One of the perhaps more unexpected features of the SNP’s first period in power was the relative absence of constitutional disputes between Edinburgh and London. Mr Salmond got upset when Mr Blair appeared to be trying to commit Scotland to a prisoner release scheme with Libya without his agreement, but otherwise, the SNP leader largely confined himself to arguing Scotland’s substantive case both within and outwith the corridors of power.
That clearly is not going to be the case this time around. Within just a month of the SNP’s success in securing an overall Holyrood majority, constitutional disputes already litter the air.
First, Mr Salmond has used the opportunity, created by the fact that the Scotland Bill, designed to implement the recommendations of the Calman Commission is still in mid-legislative stream, to demand that the Bill be beefed up to give Holyrood yet more powers. At the back of the First Minister’s pocket is the possibility that he could veto the Bill, given that under the terms of the Sewel convention it should only be passed with Holyrood’s consent.
Then Lord Hope and his colleagues on the UK Supreme Court have waded into the thicket by ruling that a widely publicised murder trial did not adhere to the requirements of the European Convention on Human Rights. Together with a previous judgement by the same court that overturned the right of the police in Scotland to interview a suspect without a solicitor being present, the ruling has prompted Mr Salmond to argue that the independence of the Scottish criminal legal system, which has survived more than 300 years of the Union, is now under threat.
Finally the Scottish Secretary, Michael Moore, has attracted the First Minister’s ire for suggesting that in the event that the Scottish Government were to secure a referendum mandate to negotiate for independence, the UK Government might insist on holding a second referendum on the conclusion of those negotiations.
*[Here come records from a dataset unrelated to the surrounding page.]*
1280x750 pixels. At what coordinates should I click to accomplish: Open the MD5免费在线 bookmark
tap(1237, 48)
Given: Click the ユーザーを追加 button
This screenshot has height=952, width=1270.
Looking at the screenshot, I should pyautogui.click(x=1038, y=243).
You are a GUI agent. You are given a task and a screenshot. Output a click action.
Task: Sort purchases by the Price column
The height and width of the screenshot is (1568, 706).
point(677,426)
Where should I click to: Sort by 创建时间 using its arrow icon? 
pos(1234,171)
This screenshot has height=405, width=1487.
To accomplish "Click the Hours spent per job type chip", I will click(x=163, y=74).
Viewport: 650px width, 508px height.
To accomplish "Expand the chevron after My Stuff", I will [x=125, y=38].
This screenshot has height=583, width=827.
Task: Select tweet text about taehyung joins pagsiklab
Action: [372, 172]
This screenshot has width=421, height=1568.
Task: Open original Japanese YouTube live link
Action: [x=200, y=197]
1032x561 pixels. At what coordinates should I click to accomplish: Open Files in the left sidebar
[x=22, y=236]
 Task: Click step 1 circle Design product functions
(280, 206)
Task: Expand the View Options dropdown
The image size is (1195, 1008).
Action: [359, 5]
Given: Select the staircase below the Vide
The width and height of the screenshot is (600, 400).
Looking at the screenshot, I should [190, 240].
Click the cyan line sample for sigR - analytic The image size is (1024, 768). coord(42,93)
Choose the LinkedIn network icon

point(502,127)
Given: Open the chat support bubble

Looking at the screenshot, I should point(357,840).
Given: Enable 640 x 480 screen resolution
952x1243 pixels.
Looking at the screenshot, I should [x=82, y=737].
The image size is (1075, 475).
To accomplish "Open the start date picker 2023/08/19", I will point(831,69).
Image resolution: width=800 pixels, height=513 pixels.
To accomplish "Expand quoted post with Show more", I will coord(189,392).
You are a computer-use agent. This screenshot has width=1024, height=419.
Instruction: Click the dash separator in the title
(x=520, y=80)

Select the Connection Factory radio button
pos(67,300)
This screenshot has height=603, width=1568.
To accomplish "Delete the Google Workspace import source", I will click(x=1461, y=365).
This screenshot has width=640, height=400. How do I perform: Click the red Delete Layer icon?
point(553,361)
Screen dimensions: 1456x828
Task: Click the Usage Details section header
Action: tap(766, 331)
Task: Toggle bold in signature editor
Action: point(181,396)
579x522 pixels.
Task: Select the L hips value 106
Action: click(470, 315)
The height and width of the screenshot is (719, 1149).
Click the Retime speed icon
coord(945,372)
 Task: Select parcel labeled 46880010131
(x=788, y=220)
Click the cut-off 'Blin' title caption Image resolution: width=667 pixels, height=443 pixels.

The First Minister’ spokesperson described Mr Moore’s remarks as ‘withering and irrelevant nonsense’, and argued that a single referendum organised by the Scottish Government provided all the authority required for independence to go ahead.
It seems that the transition from a minority national administration to a majority one has had a profound effect. In part, of course, this reflects the fact that the path towards a Holyrood-inspired referendum is now clear. It means, for example, that questions about how the UK Government would respond to a Yes vote in that referendum have moved from the theoretical to the politically charged.
But the new constitutional rows are also indicative of a broader change of mood. For nationalists, decisions about Scotland’s future can only legitimately be made in Scotland. Counter claims that all UK citizens should have access to the same level of human rights protection or that under the current devolution settlement the UK Government ultimately retains the right to decide constitutional issues hold little water.
Backed by its parliamentary majority, the SNP now feels emboldened to assert this nationalist perspective in its dealings with London. It believed it now has a mandate to do so. The party’s sense that they are the masters now was demonstrated when the Justice Minister, Kenny Macaskill injudiciously suggested that Scotland might withdraw its contribution to the funding of the UK Supreme Court.
In taking this tack, the SNP are succeeding in crowding out other aspects of the issues raised by these constitutional rows. We might ask, for example, whether the police should be allowed to interview a suspect without the support of a lawyer or whether a conviction should be allowed to stand if important evidence is not passed to the defence team. These are certainly hardly trivial questions.
Equally, too, we might ask what would be the most democratic way of ensuring that all of Scotland is fully involved in the decision about whether or not Scotland should become independent? Is it necessarily just to hold a referendum that simply asks whether people want the process to start, but then leave it up to politicians and their officials to make all the detailed decisions? Or should there be a new Constitutional Convention or a renewed National Conversation that discusses how an independent Scotland should be governed and what kind of relationship it would like to have with England – followed by a referendum that ensures that the new settlement does indeed have public approval? The answers to these questions are not immediately obvious either.
From the SNP’s perspective, there is good reason to ensure that such arguments are crowded out. Lurking in the background of the referendum debate is the possibility of a legal challenge to the right of the Scottish Parliament to hold its proposed referendum. Any such challenge would come before the very same Lord Hope and his Supreme Court colleagues. A Supreme Court that was thought to have upheld important human rights might be thought to be better placed to consider any such challenge than one that is thought to have meddled illegitimately in Scotland’s distinctive legal affairs.
Meanwhile, of course, winning two referendums is more difficult than winning just one. And if one advisory referendum was good enough to introduce devolution, why should it not be enough to advance towards independence too? Insisting on a second referendum can certainly seem all too easily like another attempt by unionists to put road blocks in the SNP’s way.
Nevertheless, perhaps it is time to ask how the process of moving Scotland towards independence should proceed should the people of Scotland eventually decide to start the firing gun. Nationalism may be one source of legitimacy, but democracy is another. And it does not necessarily imply leaving everything up to the politicians.